(Saved entries)
□ □ □ □ □
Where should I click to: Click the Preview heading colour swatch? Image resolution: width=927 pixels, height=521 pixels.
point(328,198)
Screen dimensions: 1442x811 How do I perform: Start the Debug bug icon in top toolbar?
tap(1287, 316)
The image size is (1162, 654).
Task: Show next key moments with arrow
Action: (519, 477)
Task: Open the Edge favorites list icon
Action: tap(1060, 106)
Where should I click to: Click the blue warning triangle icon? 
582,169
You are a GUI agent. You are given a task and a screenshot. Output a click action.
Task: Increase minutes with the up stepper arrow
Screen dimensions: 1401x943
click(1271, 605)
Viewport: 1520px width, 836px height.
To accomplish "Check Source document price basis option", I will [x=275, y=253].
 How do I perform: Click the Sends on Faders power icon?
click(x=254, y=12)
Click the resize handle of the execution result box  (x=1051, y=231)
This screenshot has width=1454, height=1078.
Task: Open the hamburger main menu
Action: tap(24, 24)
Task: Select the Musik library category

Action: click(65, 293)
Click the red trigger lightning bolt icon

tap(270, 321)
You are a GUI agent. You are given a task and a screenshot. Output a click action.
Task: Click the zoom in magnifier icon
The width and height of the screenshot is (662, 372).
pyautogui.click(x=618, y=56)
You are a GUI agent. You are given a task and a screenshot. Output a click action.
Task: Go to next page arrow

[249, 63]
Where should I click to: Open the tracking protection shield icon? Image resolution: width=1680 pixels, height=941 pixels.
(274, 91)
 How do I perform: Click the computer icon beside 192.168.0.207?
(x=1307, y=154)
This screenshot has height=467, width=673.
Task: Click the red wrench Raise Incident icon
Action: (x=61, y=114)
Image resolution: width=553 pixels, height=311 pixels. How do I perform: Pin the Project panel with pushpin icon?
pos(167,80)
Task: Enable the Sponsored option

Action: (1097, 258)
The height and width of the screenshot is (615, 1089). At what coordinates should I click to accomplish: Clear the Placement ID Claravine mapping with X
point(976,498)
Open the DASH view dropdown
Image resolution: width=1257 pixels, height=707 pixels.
□ □ □ □ □
**Your objective:**
Each line from the one containing "Task: Go to next page arrow" through the end of the entries, both included, is to be returned exactly, with no other lines.

**Result:**
Task: Go to next page arrow

[249, 63]
Where should I click to: Open the tracking protection shield icon? Image resolution: width=1680 pixels, height=941 pixels.
(274, 91)
 How do I perform: Click the computer icon beside 192.168.0.207?
(x=1307, y=154)
This screenshot has height=467, width=673.
Task: Click the red wrench Raise Incident icon
Action: (x=61, y=114)
Image resolution: width=553 pixels, height=311 pixels. How do I perform: Pin the Project panel with pushpin icon?
pos(167,80)
Task: Enable the Sponsored option

Action: (1097, 258)
The height and width of the screenshot is (615, 1089). At what coordinates should I click to accomplish: Clear the Placement ID Claravine mapping with X
point(976,498)
Open the DASH view dropdown
Image resolution: width=1257 pixels, height=707 pixels.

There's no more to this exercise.